After all, can you assure me that rural kids in Montana are getting the same education as city kids in New Jersey, if left to the states? Urban kids in Chicago the same as suburban students in California? Is the quality of teachers the same across the country? Would states allocate the same resources to educate all children, regardless of where they live or what they look like? Would disabled kids be afforded the same educational opportunities as other youngsters?
Is Mississippi or Alabama teaching their kids at the same standard as Connecticut or even North Carolina?
Many an attorney has gone to the bank over the obvious answers to those questions, and based on what Trump is pulling now, those lawyers will soon be feasting again.
Republicans live by the mantra of picking winners and losers, shamefully even with our children.

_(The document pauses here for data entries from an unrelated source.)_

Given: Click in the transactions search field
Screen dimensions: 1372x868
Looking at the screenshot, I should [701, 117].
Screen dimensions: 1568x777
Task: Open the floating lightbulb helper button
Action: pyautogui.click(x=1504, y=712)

Already, the workforce of the DOE has been slashed in half by newly minted Education Secretary Linda McMahon. On Fox recently, McMahon - whose prior educational claim to fame is co-founding World Wrestling Entertainment, Inc. - bragged about taking “the first step of eliminating what I think is bureaucratic bloat,” shaving a workforce of 4,133 down to 2,183.
Until it’s completely shut down by Congress, DOE will still administer student loans, Pell Grants, competitive grant making and funding for special needs students. Some of the other functions will be pawned off to other federal agencies (assuming they’re still in business) we’re told.
The new chair of the Democratic National Committee, Ken Martin, put it bluntly.
“Donald Trump holds the future of 50 million public school students across America in his hands, and today he told those kids and their parents he doesn’t give a damn about them."
“Defunding public education doesn’t put America first—it all but guarantees that we will be last for generations to come,” Martin added. “Trump and the billionaire megadonor he installed as Education Secretary are pickpocketing our public schools, which will lead to ballooning class sizes, fewer teachers and aides, and a lower quality of education for our kids.”
By destroying DOE for personal and political reasons, in addition to ripping away hundreds of millions of dollars for crucial scientific research at our top universities, outlawing DEI policies and practices, and firing thousands of federal employees, King Trump is assuring that educational advancement in this country will be crippled for at least a generation.
In effect, under Trump, our nation is now embracing ignorance. He is deciding what our intellectual diet should be. That’s what dictatorships do.
Want a preview of what King Trump’s ignorant America looks like tomorrow, pay close attention to what his MAGA crowd does and says today.
All they know…all they want to know, is that they’re getting “their” country back thanks to Donald Trump, and soon, it will be “great” again, just like in the days before Dr. King began making trouble.
I am profoundly saddened by what we have become, and what we are on our way to further becoming, America. Unless Democrats can get it together, all I can do is pray for Almighty GOD’s mercies, because this is NOT the country I raised my children to live in.
And it's certainly NOT the country Dr. King died to save!